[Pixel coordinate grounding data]
^^^^^^^^^^^^^^^^

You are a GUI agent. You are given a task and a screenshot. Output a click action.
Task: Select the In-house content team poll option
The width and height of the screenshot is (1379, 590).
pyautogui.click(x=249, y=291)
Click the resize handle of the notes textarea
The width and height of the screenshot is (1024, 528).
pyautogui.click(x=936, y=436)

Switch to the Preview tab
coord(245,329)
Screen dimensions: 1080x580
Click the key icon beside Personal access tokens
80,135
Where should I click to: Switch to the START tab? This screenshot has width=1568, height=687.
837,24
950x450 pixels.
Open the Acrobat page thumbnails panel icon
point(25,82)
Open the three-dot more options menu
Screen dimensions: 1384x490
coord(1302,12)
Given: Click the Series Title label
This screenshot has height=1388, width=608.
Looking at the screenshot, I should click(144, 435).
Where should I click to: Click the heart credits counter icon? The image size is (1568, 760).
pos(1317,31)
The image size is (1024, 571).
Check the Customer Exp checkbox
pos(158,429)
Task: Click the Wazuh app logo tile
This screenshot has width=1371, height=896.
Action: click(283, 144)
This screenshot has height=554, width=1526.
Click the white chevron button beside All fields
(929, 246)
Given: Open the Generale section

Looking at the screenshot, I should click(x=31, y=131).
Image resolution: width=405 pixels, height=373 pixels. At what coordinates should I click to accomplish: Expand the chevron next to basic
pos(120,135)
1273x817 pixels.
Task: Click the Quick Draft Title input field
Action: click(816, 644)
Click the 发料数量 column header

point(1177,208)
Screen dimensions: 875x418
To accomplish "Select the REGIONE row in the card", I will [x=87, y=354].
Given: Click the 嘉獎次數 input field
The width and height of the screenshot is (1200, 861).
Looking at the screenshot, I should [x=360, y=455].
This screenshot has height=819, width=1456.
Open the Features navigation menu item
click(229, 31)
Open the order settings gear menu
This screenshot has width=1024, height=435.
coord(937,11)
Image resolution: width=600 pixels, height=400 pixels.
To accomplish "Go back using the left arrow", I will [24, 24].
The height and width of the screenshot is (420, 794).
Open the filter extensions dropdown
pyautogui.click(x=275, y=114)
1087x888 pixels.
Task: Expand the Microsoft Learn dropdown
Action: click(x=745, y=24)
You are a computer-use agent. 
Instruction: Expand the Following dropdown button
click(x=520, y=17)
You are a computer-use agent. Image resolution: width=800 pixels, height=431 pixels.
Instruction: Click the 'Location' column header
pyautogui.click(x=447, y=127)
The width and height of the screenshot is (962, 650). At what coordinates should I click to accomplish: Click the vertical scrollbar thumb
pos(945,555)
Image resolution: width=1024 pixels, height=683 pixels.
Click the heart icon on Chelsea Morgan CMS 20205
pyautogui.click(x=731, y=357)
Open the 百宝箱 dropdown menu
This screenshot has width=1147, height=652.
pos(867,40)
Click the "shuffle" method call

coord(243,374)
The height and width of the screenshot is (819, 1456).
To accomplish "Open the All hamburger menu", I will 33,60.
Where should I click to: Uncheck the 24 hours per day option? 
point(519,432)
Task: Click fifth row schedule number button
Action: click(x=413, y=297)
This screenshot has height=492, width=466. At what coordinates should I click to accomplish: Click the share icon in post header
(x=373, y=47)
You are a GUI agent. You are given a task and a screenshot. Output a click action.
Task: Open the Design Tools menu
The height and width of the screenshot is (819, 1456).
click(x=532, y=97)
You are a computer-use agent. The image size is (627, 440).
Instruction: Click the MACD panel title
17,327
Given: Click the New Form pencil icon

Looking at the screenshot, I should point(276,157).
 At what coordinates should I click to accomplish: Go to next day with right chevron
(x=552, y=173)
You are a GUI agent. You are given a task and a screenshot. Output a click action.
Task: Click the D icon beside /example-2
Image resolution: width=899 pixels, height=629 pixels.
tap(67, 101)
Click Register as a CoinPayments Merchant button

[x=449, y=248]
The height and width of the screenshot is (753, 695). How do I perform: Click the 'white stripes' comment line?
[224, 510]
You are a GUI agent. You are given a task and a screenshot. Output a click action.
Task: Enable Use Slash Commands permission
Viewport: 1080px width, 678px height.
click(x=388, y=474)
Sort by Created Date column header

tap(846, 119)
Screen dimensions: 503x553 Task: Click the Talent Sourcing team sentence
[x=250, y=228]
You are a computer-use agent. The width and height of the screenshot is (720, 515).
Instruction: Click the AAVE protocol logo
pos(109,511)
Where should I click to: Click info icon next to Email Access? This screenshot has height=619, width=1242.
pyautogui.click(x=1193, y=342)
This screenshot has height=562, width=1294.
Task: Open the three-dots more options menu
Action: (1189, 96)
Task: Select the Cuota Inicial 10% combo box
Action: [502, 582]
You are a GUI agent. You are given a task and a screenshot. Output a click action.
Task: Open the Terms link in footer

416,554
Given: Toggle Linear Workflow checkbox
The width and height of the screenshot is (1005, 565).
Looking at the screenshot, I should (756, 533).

^^^^^^^^^^^^^^^^

* What is needed:
Give back, exactly as written, the stretch from the line with "Screen dimensions: 875x418" through the line with "This screenshot has height=819, width=1456.", and no other lines from the records above.

* Worked solution:
Screen dimensions: 875x418
To accomplish "Select the REGIONE row in the card", I will [x=87, y=354].
Given: Click the 嘉獎次數 input field
The width and height of the screenshot is (1200, 861).
Looking at the screenshot, I should [x=360, y=455].
This screenshot has height=819, width=1456.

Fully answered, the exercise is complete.